430’000 Protestierende – Veranstalter sehen doppelt so viele

Das zeigte sich bei den Demonstrationen am Dienstag. Allein in der Hauptstadt Buenos Aires sollen Berechnungen der ansonsten eher konservativen Tageszeitung «La Nacion» zufolge mindestens 430’000 Menschen auf die Strasse gegangen sein. Die Veranstalter gehen sogar vom Doppelten aus, und sicher ist: Es waren die grössten Massenproteste seit Amtsantritt der Regierung von Javier Milei vor etwa einem halben Jahr.

Schon im Wahlkampf hatte dieser versprochen, den Staat und die öffentlichen Ausgaben radikal zusammenzukürzen. Ziel war ein ausgeglichener Haushalt bis Ende Jahr, trotz eines gigantischen Schuldenbergs und einer Teuerungsrate von derzeit fast 300 Prozent. Subventionen wurden gestrichen und alle staatlichen Bauaufträge gestoppt. Die Inflation sinkt nun, und erst am Montagabend hatte Milei in einer landesweit übertragenen Fernsehansprache stolz verkündet, dass man den ersten Quartalsüberschuss seit mehr als eineinhalb Jahrzehnten erwirtschaftet habe. «Der Plan funktioniert», jubelte der Staatschef.

(FILES) Argentina's President Javier Miei delivers a speech during the International Economic Forum of the Americas (IEFA) in Buenos Aires on March 26, 2024. President Javier Milei celebrated this Monday April 22, 2024 as a "historic feat" the first quarter with a financial surplus that Argentina has recorded since 2008 and warned the population not to expect an exit from the recession "hand in hand with public spending". (Photo by Juan MABROMATA / AFP)

Viele Argentinier aber ächzen unter den steigenden Preisen für Benzin, Strom und Gas. Der Konsum ist eingebrochen, Restaurants bleiben leer, Laufbänder stehen still. Der Rückhalt für die Regierung ist zwar immer noch gross, vor allem aber in der Mittelschicht rumort es, und die Proteste vom Dienstagabend sind der beste Beweis dafür.

Milei und sein Kabinett scheinen dabei unterschätzt zu haben, wie sehr das Thema «öffentliche Bildung» die Bevölkerung mobilisiert. Noch am Dienstagmorgen hatte der Regierungssprecher versucht, die Demonstrationen kleinzureden. Von einer «politischen Veranstaltung» war die Rede, organisiert angeblich von der linken Opposition.

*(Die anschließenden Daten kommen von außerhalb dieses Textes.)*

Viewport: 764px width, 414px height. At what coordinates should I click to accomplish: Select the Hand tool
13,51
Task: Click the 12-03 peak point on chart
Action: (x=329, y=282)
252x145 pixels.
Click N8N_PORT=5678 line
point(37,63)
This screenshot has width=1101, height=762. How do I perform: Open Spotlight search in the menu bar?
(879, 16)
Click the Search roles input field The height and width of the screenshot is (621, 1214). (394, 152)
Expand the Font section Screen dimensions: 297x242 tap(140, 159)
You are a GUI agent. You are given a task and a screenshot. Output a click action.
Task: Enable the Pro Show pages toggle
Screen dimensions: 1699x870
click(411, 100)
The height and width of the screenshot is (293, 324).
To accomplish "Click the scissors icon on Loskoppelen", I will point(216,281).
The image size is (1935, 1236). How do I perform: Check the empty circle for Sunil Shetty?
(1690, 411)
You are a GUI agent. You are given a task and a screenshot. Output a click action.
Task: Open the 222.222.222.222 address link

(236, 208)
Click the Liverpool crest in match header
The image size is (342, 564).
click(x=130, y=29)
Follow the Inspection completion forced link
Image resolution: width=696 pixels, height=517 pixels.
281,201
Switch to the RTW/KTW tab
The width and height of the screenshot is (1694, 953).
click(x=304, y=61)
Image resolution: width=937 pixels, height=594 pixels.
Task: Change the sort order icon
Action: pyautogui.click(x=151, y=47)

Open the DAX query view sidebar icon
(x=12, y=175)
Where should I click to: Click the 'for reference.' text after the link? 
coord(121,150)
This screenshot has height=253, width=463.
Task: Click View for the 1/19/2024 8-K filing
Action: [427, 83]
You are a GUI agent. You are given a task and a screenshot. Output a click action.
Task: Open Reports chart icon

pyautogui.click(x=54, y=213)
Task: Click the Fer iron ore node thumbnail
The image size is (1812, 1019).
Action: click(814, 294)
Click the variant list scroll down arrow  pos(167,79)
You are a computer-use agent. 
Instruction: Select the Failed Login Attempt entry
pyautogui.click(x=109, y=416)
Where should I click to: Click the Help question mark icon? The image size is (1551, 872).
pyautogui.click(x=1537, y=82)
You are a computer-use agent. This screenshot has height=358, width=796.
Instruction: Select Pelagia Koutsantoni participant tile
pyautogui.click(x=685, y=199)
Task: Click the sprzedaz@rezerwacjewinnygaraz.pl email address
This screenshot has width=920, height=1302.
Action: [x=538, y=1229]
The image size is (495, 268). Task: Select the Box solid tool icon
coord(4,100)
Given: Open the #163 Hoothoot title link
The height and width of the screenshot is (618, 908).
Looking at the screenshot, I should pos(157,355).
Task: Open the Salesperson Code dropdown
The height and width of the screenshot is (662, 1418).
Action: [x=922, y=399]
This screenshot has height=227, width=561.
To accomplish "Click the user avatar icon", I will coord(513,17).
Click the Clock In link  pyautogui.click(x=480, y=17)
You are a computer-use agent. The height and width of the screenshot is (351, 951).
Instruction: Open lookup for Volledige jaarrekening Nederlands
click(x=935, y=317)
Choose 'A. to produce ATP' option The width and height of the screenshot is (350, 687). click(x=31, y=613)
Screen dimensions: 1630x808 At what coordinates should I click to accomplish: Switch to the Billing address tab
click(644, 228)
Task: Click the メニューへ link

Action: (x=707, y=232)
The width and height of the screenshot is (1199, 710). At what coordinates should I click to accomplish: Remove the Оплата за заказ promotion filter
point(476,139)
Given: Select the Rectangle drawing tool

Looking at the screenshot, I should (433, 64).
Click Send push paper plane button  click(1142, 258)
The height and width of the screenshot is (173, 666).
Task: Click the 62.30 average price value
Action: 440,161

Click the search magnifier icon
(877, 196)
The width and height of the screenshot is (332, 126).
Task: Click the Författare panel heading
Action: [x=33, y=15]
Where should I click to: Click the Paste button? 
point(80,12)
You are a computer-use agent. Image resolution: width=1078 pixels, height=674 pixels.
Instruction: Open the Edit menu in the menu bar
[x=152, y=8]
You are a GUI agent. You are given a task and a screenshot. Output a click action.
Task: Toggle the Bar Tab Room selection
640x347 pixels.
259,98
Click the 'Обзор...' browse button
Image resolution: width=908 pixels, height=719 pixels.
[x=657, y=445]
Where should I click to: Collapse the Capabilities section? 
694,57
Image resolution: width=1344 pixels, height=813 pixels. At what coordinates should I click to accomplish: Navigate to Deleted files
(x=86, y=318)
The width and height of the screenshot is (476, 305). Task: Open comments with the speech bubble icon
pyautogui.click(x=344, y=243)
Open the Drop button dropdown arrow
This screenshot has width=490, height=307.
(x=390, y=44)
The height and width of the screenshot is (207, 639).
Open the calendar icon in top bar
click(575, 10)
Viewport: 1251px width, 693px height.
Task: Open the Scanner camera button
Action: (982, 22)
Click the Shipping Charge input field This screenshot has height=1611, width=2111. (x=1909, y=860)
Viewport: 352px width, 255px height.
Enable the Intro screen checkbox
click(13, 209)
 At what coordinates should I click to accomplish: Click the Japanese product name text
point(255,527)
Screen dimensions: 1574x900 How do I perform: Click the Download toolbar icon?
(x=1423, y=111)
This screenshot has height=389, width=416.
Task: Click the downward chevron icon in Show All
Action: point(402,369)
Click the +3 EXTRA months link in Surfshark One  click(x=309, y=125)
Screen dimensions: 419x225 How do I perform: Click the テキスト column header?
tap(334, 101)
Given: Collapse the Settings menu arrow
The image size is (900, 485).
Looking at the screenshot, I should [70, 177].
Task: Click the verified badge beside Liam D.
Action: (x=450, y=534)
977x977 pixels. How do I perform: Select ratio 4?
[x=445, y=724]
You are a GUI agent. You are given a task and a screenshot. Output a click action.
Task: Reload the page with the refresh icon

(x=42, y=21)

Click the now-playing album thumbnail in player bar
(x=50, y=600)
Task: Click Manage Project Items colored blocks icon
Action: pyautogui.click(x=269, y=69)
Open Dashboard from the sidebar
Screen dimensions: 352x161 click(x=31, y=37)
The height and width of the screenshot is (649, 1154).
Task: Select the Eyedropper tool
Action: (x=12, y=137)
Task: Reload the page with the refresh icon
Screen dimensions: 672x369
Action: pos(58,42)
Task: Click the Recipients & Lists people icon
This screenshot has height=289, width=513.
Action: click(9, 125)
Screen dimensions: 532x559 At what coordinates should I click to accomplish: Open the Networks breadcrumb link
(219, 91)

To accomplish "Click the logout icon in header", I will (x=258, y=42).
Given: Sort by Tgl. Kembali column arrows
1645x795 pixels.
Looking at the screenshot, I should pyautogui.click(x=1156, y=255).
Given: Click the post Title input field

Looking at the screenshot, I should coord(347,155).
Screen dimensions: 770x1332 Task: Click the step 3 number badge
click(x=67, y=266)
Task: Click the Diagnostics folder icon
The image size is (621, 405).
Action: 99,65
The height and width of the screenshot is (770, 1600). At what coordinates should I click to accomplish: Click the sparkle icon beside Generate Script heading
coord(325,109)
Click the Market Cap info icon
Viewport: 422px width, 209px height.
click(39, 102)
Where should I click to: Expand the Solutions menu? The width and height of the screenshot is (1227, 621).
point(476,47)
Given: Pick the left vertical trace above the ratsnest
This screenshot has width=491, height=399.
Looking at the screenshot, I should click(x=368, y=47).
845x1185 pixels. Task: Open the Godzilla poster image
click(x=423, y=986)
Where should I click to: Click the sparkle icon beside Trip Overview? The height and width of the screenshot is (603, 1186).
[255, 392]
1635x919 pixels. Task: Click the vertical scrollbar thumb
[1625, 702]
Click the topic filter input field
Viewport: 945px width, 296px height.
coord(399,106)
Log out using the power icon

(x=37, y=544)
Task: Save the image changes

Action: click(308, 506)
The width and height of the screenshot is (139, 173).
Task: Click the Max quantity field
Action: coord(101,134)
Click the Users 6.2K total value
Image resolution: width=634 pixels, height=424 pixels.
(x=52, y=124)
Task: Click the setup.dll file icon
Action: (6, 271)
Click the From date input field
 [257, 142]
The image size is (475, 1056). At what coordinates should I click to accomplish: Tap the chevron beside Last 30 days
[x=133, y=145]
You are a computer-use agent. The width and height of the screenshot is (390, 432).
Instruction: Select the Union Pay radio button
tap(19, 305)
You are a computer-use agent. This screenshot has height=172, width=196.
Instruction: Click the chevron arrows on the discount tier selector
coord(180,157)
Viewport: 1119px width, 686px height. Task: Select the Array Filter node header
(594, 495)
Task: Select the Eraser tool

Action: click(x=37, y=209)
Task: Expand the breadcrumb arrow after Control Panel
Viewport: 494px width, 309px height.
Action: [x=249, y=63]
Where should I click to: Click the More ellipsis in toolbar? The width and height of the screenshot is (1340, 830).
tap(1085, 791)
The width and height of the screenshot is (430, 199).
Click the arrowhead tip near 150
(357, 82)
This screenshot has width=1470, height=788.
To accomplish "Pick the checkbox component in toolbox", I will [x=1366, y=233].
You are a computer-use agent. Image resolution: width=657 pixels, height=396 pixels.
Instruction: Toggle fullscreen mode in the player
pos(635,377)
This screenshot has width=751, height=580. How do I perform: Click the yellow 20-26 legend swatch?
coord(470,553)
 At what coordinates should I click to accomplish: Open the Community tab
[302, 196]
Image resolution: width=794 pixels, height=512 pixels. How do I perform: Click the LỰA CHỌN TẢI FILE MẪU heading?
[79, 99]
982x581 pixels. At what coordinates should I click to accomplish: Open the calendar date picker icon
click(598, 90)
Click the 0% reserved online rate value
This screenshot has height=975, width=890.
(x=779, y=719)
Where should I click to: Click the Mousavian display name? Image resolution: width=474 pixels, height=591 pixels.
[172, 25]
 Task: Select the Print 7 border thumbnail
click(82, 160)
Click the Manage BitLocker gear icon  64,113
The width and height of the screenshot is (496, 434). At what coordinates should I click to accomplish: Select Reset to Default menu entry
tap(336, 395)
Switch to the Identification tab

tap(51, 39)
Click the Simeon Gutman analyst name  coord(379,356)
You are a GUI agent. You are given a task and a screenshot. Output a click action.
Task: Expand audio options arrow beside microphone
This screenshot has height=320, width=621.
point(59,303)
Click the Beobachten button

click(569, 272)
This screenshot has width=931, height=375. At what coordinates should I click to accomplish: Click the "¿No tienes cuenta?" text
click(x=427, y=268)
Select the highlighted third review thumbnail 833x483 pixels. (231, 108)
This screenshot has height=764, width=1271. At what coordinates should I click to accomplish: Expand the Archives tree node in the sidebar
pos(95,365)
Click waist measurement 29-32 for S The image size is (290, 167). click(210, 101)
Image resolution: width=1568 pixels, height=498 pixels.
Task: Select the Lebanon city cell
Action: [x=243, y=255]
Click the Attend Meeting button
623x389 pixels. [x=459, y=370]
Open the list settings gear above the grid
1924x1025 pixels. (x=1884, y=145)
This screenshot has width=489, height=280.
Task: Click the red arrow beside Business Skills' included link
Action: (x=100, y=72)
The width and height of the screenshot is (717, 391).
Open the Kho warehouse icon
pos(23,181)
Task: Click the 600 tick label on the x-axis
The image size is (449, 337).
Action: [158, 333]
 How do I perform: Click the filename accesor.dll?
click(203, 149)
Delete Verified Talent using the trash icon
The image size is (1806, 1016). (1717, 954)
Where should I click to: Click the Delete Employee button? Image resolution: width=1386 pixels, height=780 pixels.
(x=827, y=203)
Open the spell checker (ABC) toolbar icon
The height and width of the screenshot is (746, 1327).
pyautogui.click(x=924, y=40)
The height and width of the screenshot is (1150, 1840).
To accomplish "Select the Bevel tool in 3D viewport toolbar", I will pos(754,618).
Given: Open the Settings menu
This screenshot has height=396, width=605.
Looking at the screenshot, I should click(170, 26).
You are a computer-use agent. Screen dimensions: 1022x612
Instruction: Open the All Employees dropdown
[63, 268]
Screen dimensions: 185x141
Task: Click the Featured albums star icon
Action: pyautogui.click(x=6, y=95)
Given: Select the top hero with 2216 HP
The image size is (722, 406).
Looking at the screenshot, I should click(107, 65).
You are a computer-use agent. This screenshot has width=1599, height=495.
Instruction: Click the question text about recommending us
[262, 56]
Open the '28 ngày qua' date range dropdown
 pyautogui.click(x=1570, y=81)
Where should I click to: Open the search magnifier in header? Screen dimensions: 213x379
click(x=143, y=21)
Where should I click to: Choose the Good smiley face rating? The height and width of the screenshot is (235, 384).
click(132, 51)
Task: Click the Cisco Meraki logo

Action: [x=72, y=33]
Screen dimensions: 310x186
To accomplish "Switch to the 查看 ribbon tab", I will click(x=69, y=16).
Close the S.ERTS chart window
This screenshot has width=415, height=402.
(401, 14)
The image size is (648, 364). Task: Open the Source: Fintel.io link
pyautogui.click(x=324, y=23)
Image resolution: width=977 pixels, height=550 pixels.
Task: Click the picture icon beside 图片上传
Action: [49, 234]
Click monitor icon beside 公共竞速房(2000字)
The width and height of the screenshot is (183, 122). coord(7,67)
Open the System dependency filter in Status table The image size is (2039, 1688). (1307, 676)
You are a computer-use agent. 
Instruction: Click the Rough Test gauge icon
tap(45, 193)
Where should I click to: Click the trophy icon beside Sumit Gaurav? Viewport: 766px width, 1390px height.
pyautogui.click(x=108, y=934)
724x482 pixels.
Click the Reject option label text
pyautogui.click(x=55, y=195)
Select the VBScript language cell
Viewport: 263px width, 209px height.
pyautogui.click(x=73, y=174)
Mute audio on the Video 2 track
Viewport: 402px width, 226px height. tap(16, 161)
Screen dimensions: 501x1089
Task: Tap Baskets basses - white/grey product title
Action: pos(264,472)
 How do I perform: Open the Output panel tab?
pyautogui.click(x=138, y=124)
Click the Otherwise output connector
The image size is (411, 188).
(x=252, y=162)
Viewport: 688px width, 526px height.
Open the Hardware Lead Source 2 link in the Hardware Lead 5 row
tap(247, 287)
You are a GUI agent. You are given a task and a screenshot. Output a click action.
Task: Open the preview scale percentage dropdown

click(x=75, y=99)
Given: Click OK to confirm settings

Milei nennt Demonstranten «Diebe und Nichtstuer»

Der Präsident selbst wetterte im Netz gegen die Proteste. So teilte er einen Beitrag, in dem Demonstranten als «Diebe, Korrupte und Nichtstuer» beschimpft wurden. Und am Abend postete er noch ein Bild: ein Löwe, das Wahrzeichen seiner Bewegung, der genüsslich aus einer Teetasse trinkt, auf der «Die Tränen der Linken» steht.

Aber selbst die grossen Zeitungen Argentiniens, die bislang der Regierung nahestanden, schrieben in Kommentaren von einem Fehler Mileis. Auf der Demonstration am Dienstag stand auf vielen Transparenten: «Leg dich nicht mit den Unis an.» Bleibt abzuwarten, wie sehr Milei sich diese Warnung zu Herzen nimmt.